> _PROVIDED MATERIAL_:
§

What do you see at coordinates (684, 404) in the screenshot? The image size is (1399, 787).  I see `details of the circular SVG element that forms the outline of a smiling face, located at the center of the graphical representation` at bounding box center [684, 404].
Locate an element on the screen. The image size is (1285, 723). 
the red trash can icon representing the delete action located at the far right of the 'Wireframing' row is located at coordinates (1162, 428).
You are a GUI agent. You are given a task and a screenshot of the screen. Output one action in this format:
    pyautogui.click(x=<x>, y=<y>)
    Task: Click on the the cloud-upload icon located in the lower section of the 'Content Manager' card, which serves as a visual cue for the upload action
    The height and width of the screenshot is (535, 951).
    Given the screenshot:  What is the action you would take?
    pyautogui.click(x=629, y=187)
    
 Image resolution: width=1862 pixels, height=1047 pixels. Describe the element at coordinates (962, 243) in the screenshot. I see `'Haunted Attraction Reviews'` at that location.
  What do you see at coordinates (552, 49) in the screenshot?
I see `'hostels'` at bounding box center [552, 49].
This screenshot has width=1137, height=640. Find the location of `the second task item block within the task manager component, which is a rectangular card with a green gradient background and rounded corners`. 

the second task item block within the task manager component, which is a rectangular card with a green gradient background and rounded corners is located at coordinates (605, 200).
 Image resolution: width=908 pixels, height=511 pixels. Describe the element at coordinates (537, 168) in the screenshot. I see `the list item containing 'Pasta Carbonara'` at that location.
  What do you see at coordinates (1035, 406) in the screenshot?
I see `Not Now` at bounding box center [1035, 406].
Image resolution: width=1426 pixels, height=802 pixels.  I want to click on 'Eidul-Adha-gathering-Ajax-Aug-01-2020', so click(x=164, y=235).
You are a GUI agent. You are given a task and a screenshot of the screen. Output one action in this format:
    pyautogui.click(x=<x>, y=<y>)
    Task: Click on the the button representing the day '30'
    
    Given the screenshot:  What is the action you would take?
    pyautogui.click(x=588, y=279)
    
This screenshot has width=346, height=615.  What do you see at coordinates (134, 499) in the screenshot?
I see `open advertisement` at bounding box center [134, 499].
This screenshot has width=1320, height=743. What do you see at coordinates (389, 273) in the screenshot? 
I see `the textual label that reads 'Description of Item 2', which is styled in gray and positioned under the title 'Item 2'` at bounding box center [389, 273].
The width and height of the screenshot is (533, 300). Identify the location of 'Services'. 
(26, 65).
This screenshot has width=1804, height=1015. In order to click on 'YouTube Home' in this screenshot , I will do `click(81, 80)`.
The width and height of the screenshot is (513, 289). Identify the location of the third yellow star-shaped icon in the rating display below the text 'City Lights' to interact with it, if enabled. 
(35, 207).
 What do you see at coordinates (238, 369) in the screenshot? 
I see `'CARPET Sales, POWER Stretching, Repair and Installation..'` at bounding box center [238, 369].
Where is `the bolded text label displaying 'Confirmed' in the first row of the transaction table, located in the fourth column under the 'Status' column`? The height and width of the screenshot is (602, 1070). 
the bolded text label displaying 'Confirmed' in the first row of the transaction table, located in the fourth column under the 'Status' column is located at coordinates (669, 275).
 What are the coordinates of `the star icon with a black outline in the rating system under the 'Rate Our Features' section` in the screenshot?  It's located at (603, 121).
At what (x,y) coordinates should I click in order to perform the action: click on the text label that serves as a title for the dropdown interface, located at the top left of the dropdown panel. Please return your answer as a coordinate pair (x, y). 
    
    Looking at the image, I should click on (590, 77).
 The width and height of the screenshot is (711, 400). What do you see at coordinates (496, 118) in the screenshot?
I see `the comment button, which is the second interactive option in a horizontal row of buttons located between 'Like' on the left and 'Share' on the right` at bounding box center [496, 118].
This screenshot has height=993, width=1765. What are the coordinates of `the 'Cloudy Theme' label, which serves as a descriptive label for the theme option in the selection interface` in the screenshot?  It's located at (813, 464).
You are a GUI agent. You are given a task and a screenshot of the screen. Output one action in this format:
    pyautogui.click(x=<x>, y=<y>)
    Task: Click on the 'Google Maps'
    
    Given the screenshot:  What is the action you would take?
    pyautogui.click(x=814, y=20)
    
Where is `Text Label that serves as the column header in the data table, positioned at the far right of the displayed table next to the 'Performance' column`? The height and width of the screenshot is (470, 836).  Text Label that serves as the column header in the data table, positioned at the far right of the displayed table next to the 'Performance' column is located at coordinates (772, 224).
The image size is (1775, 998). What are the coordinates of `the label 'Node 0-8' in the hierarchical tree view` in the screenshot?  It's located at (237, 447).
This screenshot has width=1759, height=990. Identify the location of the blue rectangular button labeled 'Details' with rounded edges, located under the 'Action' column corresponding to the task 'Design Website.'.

§

> _GOAL_: Transcribe all of the entries above verbatim, line for line, from first to last.

> _TASK ANSWER_:
What do you see at coordinates (684, 404) in the screenshot? The image size is (1399, 787).  I see `details of the circular SVG element that forms the outline of a smiling face, located at the center of the graphical representation` at bounding box center [684, 404].
Locate an element on the screen. The image size is (1285, 723). 
the red trash can icon representing the delete action located at the far right of the 'Wireframing' row is located at coordinates (1162, 428).
You are a GUI agent. You are given a task and a screenshot of the screen. Output one action in this format:
    pyautogui.click(x=<x>, y=<y>)
    Task: Click on the the cloud-upload icon located in the lower section of the 'Content Manager' card, which serves as a visual cue for the upload action
    The height and width of the screenshot is (535, 951).
    Given the screenshot:  What is the action you would take?
    pyautogui.click(x=629, y=187)
    
 Image resolution: width=1862 pixels, height=1047 pixels. Describe the element at coordinates (962, 243) in the screenshot. I see `'Haunted Attraction Reviews'` at that location.
  What do you see at coordinates (552, 49) in the screenshot?
I see `'hostels'` at bounding box center [552, 49].
This screenshot has width=1137, height=640. Find the location of `the second task item block within the task manager component, which is a rectangular card with a green gradient background and rounded corners`. 

the second task item block within the task manager component, which is a rectangular card with a green gradient background and rounded corners is located at coordinates (605, 200).
 Image resolution: width=908 pixels, height=511 pixels. Describe the element at coordinates (537, 168) in the screenshot. I see `the list item containing 'Pasta Carbonara'` at that location.
  What do you see at coordinates (1035, 406) in the screenshot?
I see `Not Now` at bounding box center [1035, 406].
Image resolution: width=1426 pixels, height=802 pixels.  I want to click on 'Eidul-Adha-gathering-Ajax-Aug-01-2020', so click(x=164, y=235).
You are a GUI agent. You are given a task and a screenshot of the screen. Output one action in this format:
    pyautogui.click(x=<x>, y=<y>)
    Task: Click on the the button representing the day '30'
    
    Given the screenshot:  What is the action you would take?
    pyautogui.click(x=588, y=279)
    
This screenshot has width=346, height=615.  What do you see at coordinates (134, 499) in the screenshot?
I see `open advertisement` at bounding box center [134, 499].
This screenshot has width=1320, height=743. What do you see at coordinates (389, 273) in the screenshot? 
I see `the textual label that reads 'Description of Item 2', which is styled in gray and positioned under the title 'Item 2'` at bounding box center [389, 273].
The width and height of the screenshot is (533, 300). Identify the location of 'Services'. 
(26, 65).
This screenshot has width=1804, height=1015. In order to click on 'YouTube Home' in this screenshot , I will do `click(81, 80)`.
The width and height of the screenshot is (513, 289). Identify the location of the third yellow star-shaped icon in the rating display below the text 'City Lights' to interact with it, if enabled. 
(35, 207).
 What do you see at coordinates (238, 369) in the screenshot? 
I see `'CARPET Sales, POWER Stretching, Repair and Installation..'` at bounding box center [238, 369].
Where is `the bolded text label displaying 'Confirmed' in the first row of the transaction table, located in the fourth column under the 'Status' column`? The height and width of the screenshot is (602, 1070). 
the bolded text label displaying 'Confirmed' in the first row of the transaction table, located in the fourth column under the 'Status' column is located at coordinates (669, 275).
 What are the coordinates of `the star icon with a black outline in the rating system under the 'Rate Our Features' section` in the screenshot?  It's located at (603, 121).
At what (x,y) coordinates should I click in order to perform the action: click on the text label that serves as a title for the dropdown interface, located at the top left of the dropdown panel. Please return your answer as a coordinate pair (x, y). 
    
    Looking at the image, I should click on (590, 77).
 The width and height of the screenshot is (711, 400). What do you see at coordinates (496, 118) in the screenshot?
I see `the comment button, which is the second interactive option in a horizontal row of buttons located between 'Like' on the left and 'Share' on the right` at bounding box center [496, 118].
This screenshot has height=993, width=1765. What are the coordinates of `the 'Cloudy Theme' label, which serves as a descriptive label for the theme option in the selection interface` in the screenshot?  It's located at (813, 464).
You are a GUI agent. You are given a task and a screenshot of the screen. Output one action in this format:
    pyautogui.click(x=<x>, y=<y>)
    Task: Click on the 'Google Maps'
    
    Given the screenshot:  What is the action you would take?
    pyautogui.click(x=814, y=20)
    
Where is `Text Label that serves as the column header in the data table, positioned at the far right of the displayed table next to the 'Performance' column`? The height and width of the screenshot is (470, 836).  Text Label that serves as the column header in the data table, positioned at the far right of the displayed table next to the 'Performance' column is located at coordinates (772, 224).
The image size is (1775, 998). What are the coordinates of `the label 'Node 0-8' in the hierarchical tree view` in the screenshot?  It's located at (237, 447).
This screenshot has width=1759, height=990. Identify the location of the blue rectangular button labeled 'Details' with rounded edges, located under the 'Action' column corresponding to the task 'Design Website.'.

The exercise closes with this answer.